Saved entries

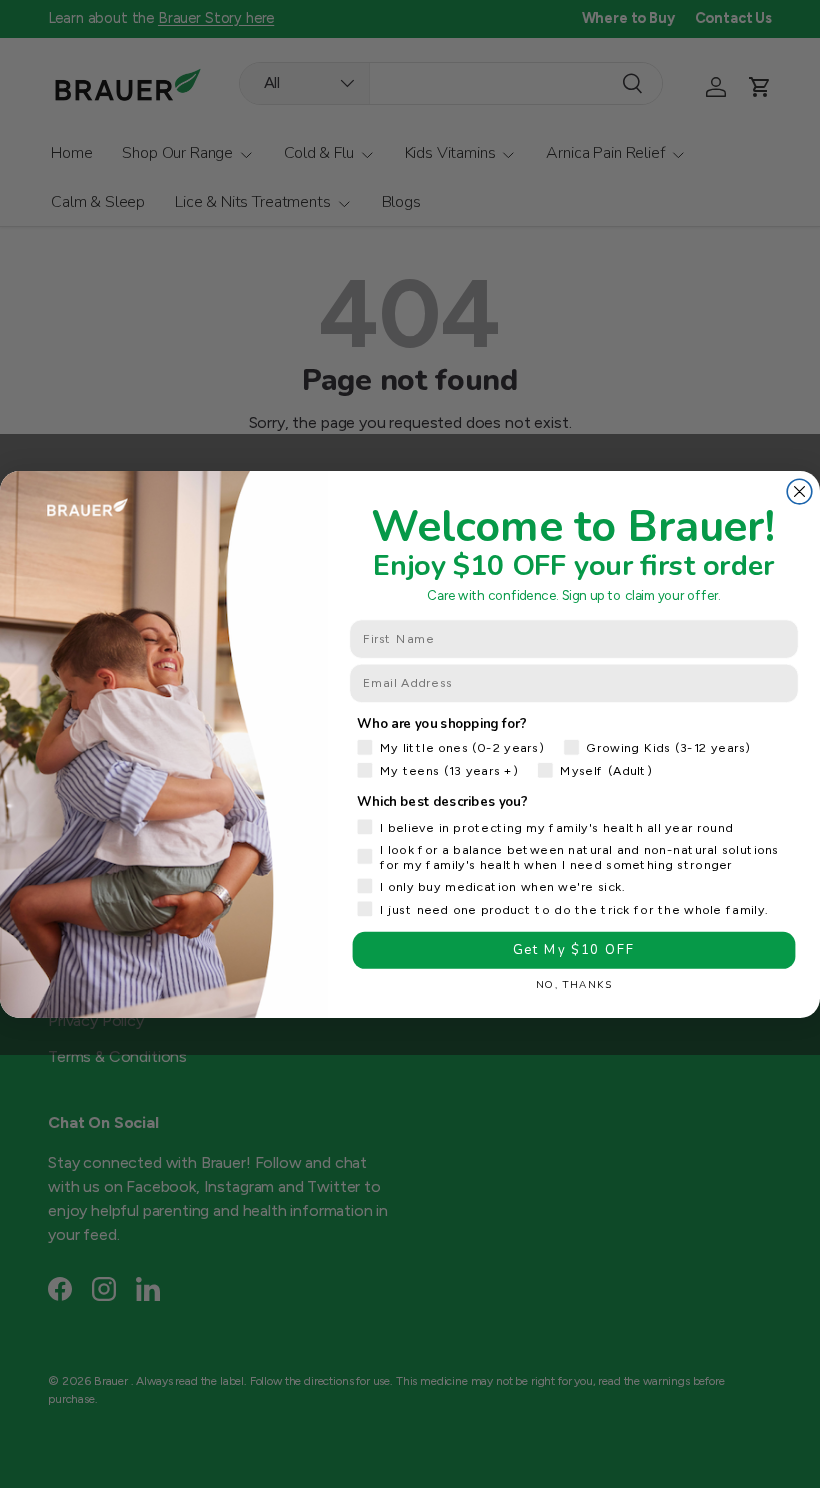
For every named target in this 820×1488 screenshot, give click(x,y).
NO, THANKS (574, 984)
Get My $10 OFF (573, 950)
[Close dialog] (799, 491)
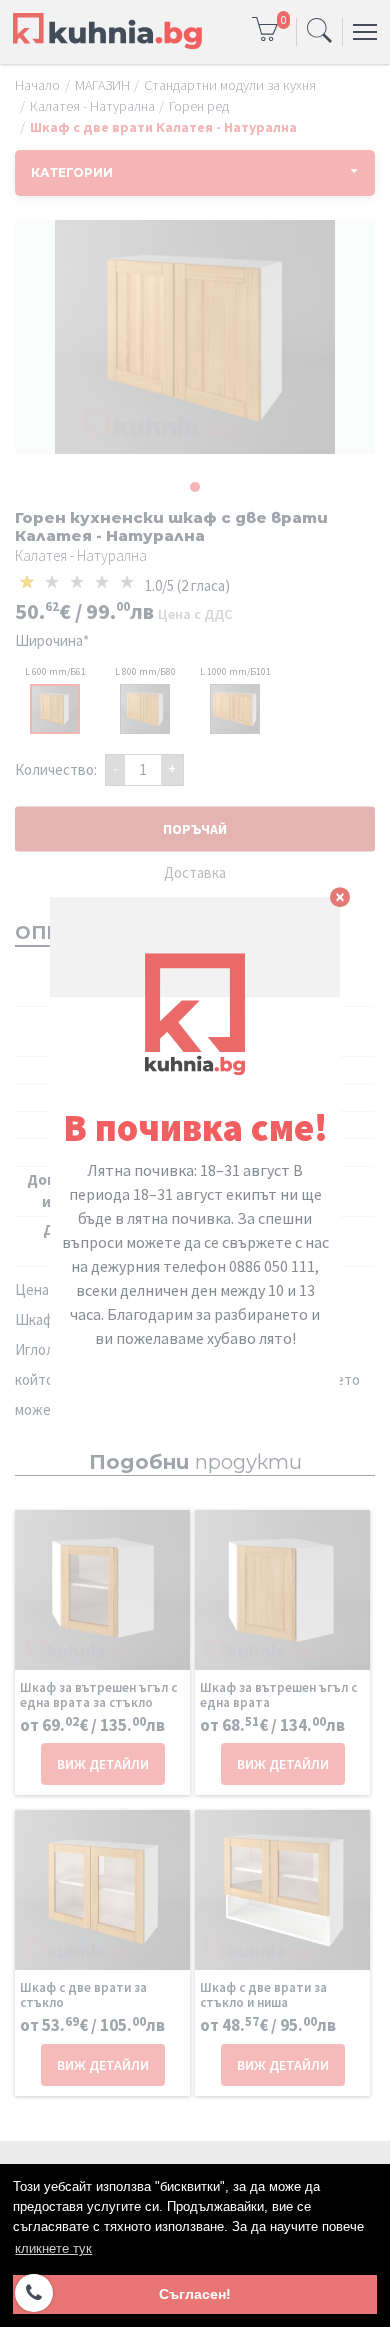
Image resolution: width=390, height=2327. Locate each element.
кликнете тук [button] (53, 2248)
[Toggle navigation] (319, 32)
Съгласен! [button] (195, 2294)
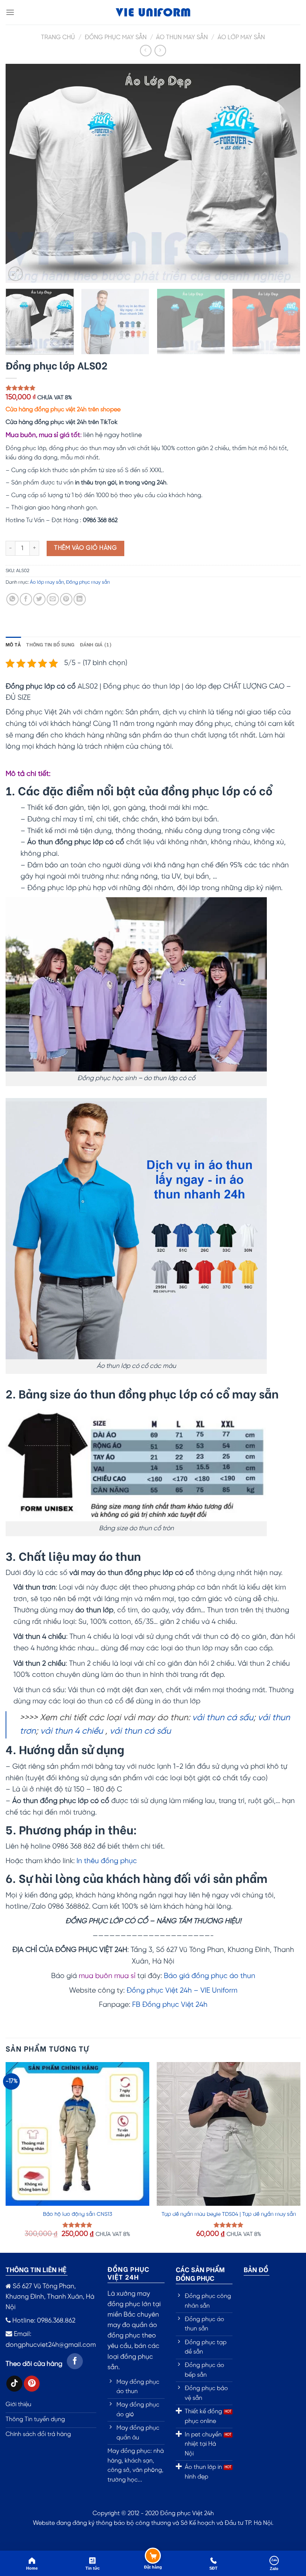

*Problem to solve*: Which lines of the records hold the string "button"? Copy each one.

*Written response*:
кликнете тук [button] (53, 2248)
Съгласен! [button] (195, 2294)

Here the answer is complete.